An insertion caller for Illumina paired-end WGS data.
There are three options for obtaining INSurVeyor: conda, singularity and compiling the source code.
To avoid conflicts with other packages, it is recommended to install insurveyor in a dedicated environment:
conda create -n insurveyor-env -c bioconda -c conda-forge insurveyor
conda activate insurveyor-env
insurveyor.py --version
The latest image can be obtained under Releases.
In order to compile the code, the following are required:
- A C and a C++ compiler are required. If the GCC suite is used, version 4.9.3 or above is required.
- A recent version of CMake (3.5 or above)
The following commands should be sufficient:
git clone https://github.com/kensung-lab/INSurVeyor
cd INSurVeyor/
./build_htslib.sh
cmake -DCMAKE_BUILD_TYPE=Release . && make
It is recommended to build the version of htslib provided with the code by using the provided build_htslib.sh. autoconf (https://www.gnu.org/software/autoconf/) and zlib development files (http://zlib.net) are required. On Ubuntu, they can be installed with
sudo apt-get install autoconf zlib1g-dev
Alternatively, build_htslib_full.sh will build a version of htslib with support for bz2, lzma and curl, but development files for all three must be installed.

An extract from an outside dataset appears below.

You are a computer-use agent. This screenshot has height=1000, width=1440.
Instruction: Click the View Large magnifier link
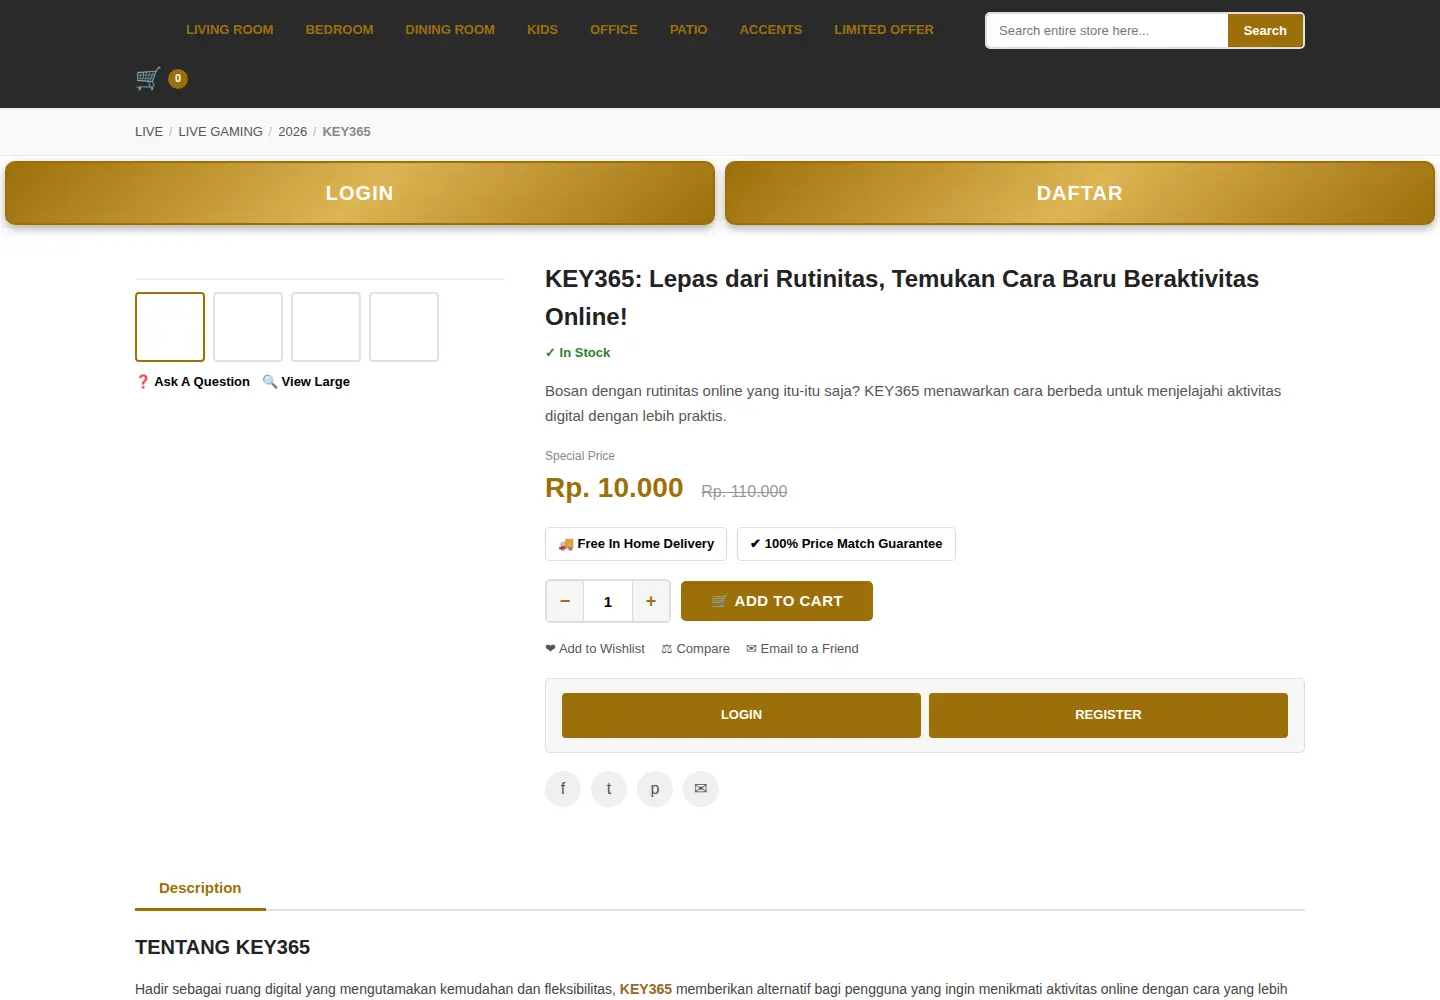306,381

If the provided htslib is not built correctly, the building process will search for an installed copy. Version 1.13 or higher is required.
For further information on htslib, please refer to https://github.com/samtools/htslib
Python is necessary to run INSurVeyor. Libraries NumPy (http://www.numpy.org/), PyFaidx (https://github.com/mdshw5/pyfaidx) and PySam (https://github.com/pysam-developers/pysam) are required. If Python 2 is used, numpy 1.16.6, pyfaidx 0.5.9 and pysam 0.16.0.1 are the recommended (i.e., tested) versions. If Python 3 is used, then numpy 1.21.2, pyfaidx 0.5.9.1 and pysam 0.16.0.1 were tested.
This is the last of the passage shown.